In such conditions, one cannot exclude the possibility of a new dictatorship coming to power in Moscow. But for the time being, such a danger seems to be rather remote. What, on the contrary, seems highly probable is a shift of power from democratic reformers to pragmatic technocrats within the present political setting. A new government of this type would be supported by the military-industrial complex, the bosses of the big state-owned enterprises, the army and state bureaucracy. It would not go back to the classic version of command economy, and would stick to the market orientation. But it would opt not so much for a free market and the development of entrepreneurial activities, but for a version of state capitalism, using command methods, which is much closer to the Russian tradition than liberal capitalism.

Such a scenario would not necessarily result in profound changes in Russian foreign policy nor a new confrontation with the West. In fact, such a confrontation is very unlikely. Moscow does not have any resources for it. Besides, most political forces in Russia understand nowadays that the country cannot do without Western help and foreign investment. The economy of the communist type is too deeply discredited to be able to be resurrected. But one could predict the strengthening of conservative and patriotic trends, which tend to be tough on the Western and the CIS countries if they are thought to threaten Russian national interests.

Western assistance evidently cannot play a decisive role in redressing the Russian economy. But it is extremely important politically and psychologically by making Russia feel it is not left on its own. Recent calls in the West to refrain from such assistance until Russia makes substantial progress in reforms, miss the point completely. They can only strengthen isolationist and anti-Western trends in the country.

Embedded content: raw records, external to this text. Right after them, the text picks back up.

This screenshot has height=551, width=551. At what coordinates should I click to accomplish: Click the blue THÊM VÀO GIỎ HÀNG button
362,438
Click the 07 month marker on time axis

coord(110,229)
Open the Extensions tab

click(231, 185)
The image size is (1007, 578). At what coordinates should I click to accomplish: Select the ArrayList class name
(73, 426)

Of course, the IMF may insist that Russia does not step away from its programme of radical market reform. But it has to be fully understood that the process of reform in Russia cannot be but extremely contradictory, moving in fits and starts and marked by a lot of pressures. It is not in Western interest to add external pressures to the internal ones, as after a certain critical point it can ruin the whole process. Russia tries painfully to accommodate itself to the West and for the success of this attempt, the West, for its part, has to accommodate itself to the new Russia.

The announcement of the 24 billion dollar package for Russia has already politically helped Boris Yeltsin and his reform team. But this package must not be the end, rather the beginning of a long-term economic and financial effort by the West to pull Russia out of the economic quagmire. Besides the development of the private sector, investment in restructur-ing the Russian economy and especially in conversion is absolutely essential.

There are also important opportunities for the NATO countries, and especially the US, to limit the risks inherent in the present state of the CIS. They can engage, for instance, in an active political dialogue with Ukraine in order to make it abide by its nuclear commitments and help minimize political disagreements with Moscow, thus preventing the danger of a Yugoslavization of relations between these two countries.

The Russian 19th century thinker Petr Chaadayev, once said that Russia was designed by God to serve as a lesson to the rest of humanity. Russia has already fulfilled this role. Let us not give her another chance to teach new tragic lessons to itself and to the world.